DIRECTIONS FOR THIS TASK »
Copy out every line from the records that includes "link".

GIVEN DATA »

____________________

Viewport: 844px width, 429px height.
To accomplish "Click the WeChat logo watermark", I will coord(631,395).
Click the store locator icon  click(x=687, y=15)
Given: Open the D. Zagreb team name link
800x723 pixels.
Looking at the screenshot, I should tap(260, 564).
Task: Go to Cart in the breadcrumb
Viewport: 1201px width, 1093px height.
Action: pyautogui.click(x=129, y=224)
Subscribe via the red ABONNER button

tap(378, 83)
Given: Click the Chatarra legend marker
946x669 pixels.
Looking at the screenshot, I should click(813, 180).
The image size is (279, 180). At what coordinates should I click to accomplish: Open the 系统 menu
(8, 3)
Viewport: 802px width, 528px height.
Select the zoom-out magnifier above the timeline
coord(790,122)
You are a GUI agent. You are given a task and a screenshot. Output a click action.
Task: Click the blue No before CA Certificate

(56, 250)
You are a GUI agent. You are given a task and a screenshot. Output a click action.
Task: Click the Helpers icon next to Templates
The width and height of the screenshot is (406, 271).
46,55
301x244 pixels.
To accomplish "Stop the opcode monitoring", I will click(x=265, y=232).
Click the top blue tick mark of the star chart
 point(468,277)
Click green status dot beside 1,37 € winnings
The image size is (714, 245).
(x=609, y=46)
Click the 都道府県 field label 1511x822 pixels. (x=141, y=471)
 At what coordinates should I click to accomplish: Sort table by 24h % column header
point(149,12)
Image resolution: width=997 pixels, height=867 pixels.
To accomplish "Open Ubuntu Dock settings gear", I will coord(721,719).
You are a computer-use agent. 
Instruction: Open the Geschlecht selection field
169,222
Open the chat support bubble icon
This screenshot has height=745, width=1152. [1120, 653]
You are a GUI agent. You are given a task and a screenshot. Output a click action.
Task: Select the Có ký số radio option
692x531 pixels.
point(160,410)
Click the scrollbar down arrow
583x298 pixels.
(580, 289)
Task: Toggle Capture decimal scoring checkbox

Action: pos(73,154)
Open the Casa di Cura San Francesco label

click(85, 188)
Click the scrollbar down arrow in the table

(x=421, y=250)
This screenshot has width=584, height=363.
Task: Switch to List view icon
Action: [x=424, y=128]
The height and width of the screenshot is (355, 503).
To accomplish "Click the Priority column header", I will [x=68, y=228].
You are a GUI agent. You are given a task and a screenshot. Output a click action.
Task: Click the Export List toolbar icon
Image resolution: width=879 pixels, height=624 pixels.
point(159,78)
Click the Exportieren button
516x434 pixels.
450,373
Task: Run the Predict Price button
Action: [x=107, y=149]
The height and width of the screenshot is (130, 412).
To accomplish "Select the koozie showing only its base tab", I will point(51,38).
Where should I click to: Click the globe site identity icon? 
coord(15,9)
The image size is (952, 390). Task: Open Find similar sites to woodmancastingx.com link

____________________

ANSWER SECTION »
Given: Open the D. Zagreb team name link
The image size is (952, 390). Task: Open Find similar sites to woodmancastingx.com link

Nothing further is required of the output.